Mila Lexa: We're not compatible. Forget the humans. Forget the Earth. You can't let them find us.
  • Wham Shot: The end of the game brings to in quick succession, before and after the Wham Line. First, you finally see the face of Mila Lexa, which is clearly alien, and reveals that both you, the other two characters, and the species you are part of and work for are all alien as well. Then, The final shot of the planet as your escape pod blasts is very clearly Earth, with The Espial in particular clearly hovering right above Central America, leting us see both South America, and the North, which is pockmarked with enormous nuclear craters.
  • When All You Have Is a Hammer...: Invoked by the note on Aiden's computer where he reminds himself not to forget his locker passcode: "When everything looks like a nail, you'll always need a..."
  • Where There's a Will, There's a Sticky Note: Downplayed. Right before he got killed fighting off the aliens in the Espial's hangar, Aiden wrote his updated will in a message on the terminal there, leaving all of his possessions to his daughter Keyna with Thera as her guardian, directed to use their value to pay for her C-SAD treatments.
  • With This Herring: Apparently, the Espial was already an old station that already suffered from issues like malfunctioning doors, which raises the question as to why possibly the most important expedition in the history of mankind couldn't get something newer.
    • Mila Lexa, the captain, brings this up in a personal log herself. "Seldom acknowledged is how much a captain's fate is tied to the success or failure of their ship. With a vessel as wonderfully maintained as The Espial, you might almost believe this mission wasn't that important."

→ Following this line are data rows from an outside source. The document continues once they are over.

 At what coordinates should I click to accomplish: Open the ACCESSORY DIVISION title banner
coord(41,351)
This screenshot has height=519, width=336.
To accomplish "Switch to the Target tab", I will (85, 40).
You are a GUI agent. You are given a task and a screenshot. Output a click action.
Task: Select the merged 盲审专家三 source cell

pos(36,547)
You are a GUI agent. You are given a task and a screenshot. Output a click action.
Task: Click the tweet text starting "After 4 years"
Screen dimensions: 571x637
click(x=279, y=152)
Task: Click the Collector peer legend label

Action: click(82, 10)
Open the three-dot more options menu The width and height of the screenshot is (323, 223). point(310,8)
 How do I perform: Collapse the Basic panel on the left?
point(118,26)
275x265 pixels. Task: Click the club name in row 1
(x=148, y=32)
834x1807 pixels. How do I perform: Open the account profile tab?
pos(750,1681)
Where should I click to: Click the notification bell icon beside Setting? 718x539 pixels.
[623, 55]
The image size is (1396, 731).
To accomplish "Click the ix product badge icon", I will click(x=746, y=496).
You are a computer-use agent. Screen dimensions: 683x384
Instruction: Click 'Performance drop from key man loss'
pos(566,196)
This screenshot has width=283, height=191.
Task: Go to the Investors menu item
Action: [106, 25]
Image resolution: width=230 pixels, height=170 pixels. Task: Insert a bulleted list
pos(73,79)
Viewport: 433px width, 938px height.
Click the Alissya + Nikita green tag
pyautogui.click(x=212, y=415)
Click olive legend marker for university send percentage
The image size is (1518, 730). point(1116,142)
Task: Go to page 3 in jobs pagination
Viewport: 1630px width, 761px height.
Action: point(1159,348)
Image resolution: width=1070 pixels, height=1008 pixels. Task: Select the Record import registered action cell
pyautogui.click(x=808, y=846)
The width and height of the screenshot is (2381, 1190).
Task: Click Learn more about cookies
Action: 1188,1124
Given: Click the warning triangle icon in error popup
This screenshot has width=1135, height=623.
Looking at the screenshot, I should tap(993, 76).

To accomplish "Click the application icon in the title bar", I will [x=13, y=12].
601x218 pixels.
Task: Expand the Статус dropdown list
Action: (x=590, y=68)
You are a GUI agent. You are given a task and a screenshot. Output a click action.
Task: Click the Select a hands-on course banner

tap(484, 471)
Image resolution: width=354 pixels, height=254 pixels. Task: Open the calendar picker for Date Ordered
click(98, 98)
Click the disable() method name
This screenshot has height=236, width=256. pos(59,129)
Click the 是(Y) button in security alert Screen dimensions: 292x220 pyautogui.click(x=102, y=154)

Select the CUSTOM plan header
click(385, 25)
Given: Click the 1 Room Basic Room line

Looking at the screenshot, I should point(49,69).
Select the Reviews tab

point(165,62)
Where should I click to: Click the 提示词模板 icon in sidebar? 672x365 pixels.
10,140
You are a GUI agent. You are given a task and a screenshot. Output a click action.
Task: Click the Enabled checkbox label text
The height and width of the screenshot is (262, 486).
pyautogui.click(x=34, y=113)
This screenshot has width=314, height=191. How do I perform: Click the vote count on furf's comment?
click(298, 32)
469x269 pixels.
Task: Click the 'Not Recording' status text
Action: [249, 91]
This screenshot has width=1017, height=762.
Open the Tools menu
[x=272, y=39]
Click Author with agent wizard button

  • World War III: The ending reveals that the "Psy Prime" is actually Earth, and as your escape pod zooms out, it becomes clear that the ship was parked over the Americas. The only notable difference is that North America is scorched with enormous burn marks all over it. Combined with Silas' earlier speech about "the Swan Song of their civilization", it becomes clear that a nuclear war had just occurred.